A robust, simple genotyping-by-sequencing (GBS) approach for high diversity species

Abstract

Advances in next generation technologies have driven the costs of DNA sequencing down to the point that genotyping-by-sequencing (GBS) is now feasible for high diversity, large genome species. Here, we report a procedure for constructing GBS libraries based on reducing genome complexity with restriction enzymes (REs). This approach is simple, quick, extremely specific, highly reproducible, and may reach important regions of the genome that are inaccessible to sequence capture approaches. By using methylation-sensitive REs, repetitive regions of genomes can be avoided and lower copy regions targeted with two to three fold higher efficiency. This tremendously simplifies computationally challenging alignment problems in species with high levels of genetic diversity. The GBS procedure is demonstrated with maize (IBM) and barley (Oregon Wolfe Barley) recombinant inbred populations where roughly 200,000 and 25,000 sequence tags were mapped, respectively. An advantage in species like barley that lack a complete genome sequence is that a reference map need only be developed around the restriction sites, and this can be done in the process of sample genotyping. In such cases, the consensus of the read clusters across the sequence tagged sites becomes the reference. Alternatively, for kinship analyses in the absence of a reference genome, the sequence tags can simply be treated as dominant markers. Future application of GBS to breeding, conservation, and global species and population surveys may allow plant breeders to conduct genomic selection on a novel germplasm or species without first having to develop any prior molecular tools, or conservation biologists to determine population structure without prior knowledge of the genome or diversity in the species.

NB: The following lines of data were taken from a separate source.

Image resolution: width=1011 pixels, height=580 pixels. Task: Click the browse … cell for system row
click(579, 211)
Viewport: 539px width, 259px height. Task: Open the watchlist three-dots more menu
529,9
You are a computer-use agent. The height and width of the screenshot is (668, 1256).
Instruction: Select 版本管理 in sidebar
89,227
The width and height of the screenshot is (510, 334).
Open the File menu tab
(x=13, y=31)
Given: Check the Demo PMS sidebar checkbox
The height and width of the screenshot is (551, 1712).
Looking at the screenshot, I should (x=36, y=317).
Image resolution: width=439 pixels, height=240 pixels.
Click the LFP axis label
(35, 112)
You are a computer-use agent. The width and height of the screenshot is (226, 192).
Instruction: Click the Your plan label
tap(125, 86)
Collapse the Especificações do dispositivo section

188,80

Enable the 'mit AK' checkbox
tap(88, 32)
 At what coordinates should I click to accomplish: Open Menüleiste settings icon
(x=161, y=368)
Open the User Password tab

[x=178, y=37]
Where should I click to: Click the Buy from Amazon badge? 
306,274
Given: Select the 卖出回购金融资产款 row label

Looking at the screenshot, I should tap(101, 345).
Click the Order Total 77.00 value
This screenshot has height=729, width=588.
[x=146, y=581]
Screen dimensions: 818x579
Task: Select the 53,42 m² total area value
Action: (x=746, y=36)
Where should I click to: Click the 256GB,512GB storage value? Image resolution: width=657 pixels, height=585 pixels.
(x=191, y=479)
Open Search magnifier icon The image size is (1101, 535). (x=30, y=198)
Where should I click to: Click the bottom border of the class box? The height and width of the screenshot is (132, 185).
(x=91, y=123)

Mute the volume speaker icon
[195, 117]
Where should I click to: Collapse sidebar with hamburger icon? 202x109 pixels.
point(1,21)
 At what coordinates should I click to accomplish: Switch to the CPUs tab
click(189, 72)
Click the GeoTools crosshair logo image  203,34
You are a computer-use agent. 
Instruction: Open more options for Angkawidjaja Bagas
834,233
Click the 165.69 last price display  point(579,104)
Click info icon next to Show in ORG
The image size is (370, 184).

Figure 1. GBS adapters, PCR and sequencing primers.

(a) Sequences of double-stranded barcode and common adapters. Adapters are shown ligated to ApeKI-cut genomic DNA. Positions of the barcode sequence and ApeKI overhangs are shown relative to the insert DNA; (b) Sequences of PCR primer 1 and paired end sequencing primer 1 (PE-1). Binding sites for flowcell oligonucleotide 1 and barcode adapter are indicated; (c) Sequences of PCR primer 2 and paired end sequencing primer 2 (PE-2). Binding sites for flowcell oligonucleotide 2 and common adapter are indicated.

Figure 2. Steps in GBS library construction.

Note: Up to 96 DNA samples can be processed simultaneously. (1) DNA samples, barcode, and common adapter pairs are plated and dried; (2–3) samples are then digested with ApeKI and adapters are ligated to the ends of genomic DNA fragments; (4) T4 ligase is inactivated by heating and an aliquot of each sample is pooled and applied to a size exclusion column to remove unreacted adapters; (5) appropriate primers with binding sites on the ligated adapters are added and PCR is performed to increase the fragment pool; (6–7) PCR products are cleaned up and fragment sizes of the resulting library are checked on a DNA analyzer(BioRad Experion® or similar instrument). Libraries without adapter dimers are retained for DNA sequencing.

Figure 3. Fragment size distributions of a virtual ApeKI digest of the maize genome and unique (single-copy) ApeKI sequence tags from the maize IBM mapping population.

Note that for size bins on the x-axis “50” denotes a bin of size 1–50 bp, “100” denotes a bin of size 51–100 bp, etc. The reference genome employed for the maize virtual digest was B73 RefGen v1.

Figure 4. Coefficient of variation of GBS reads per sequencing channel for sequential sequencing runs.

Each flow cell comprised 6 or 7 sequencing channels. Large boxes represent the standard deviation of the number of reads per sample; whiskers denote minimum and maximum values; small squares are the median values; and lines extending across the boxes are the means for each run. Flow cells are ordered sequentially by run date; number 1 is the first sequencing run and number 11 denotes the last run. The GBS read data from the maize IBM population is contained in flow cell 1. The large variation in reads per sample from this flowcell was due to inconsistent pipetting during robotic liquid handling. Subsequent adjustments to our robotic protocols improved evenness among samples (see flowcells 2–11).

Figure 5. Distribution of reads across 43 barcoded samples in a single flow cell lane for the Oregon Wolfe Barley population.

Figure 6. Barley GBS marker validation using a single DH line (OWB003).

Upright triangles denote positions of markers on the reference genetic map and downward triangles indicate GBS reads mapped in this study. Multiple sequence reads are stacked and colors indicate chromosomal segments in OWBOO3 originating from dominant (blue) or recessive (red) parental lines.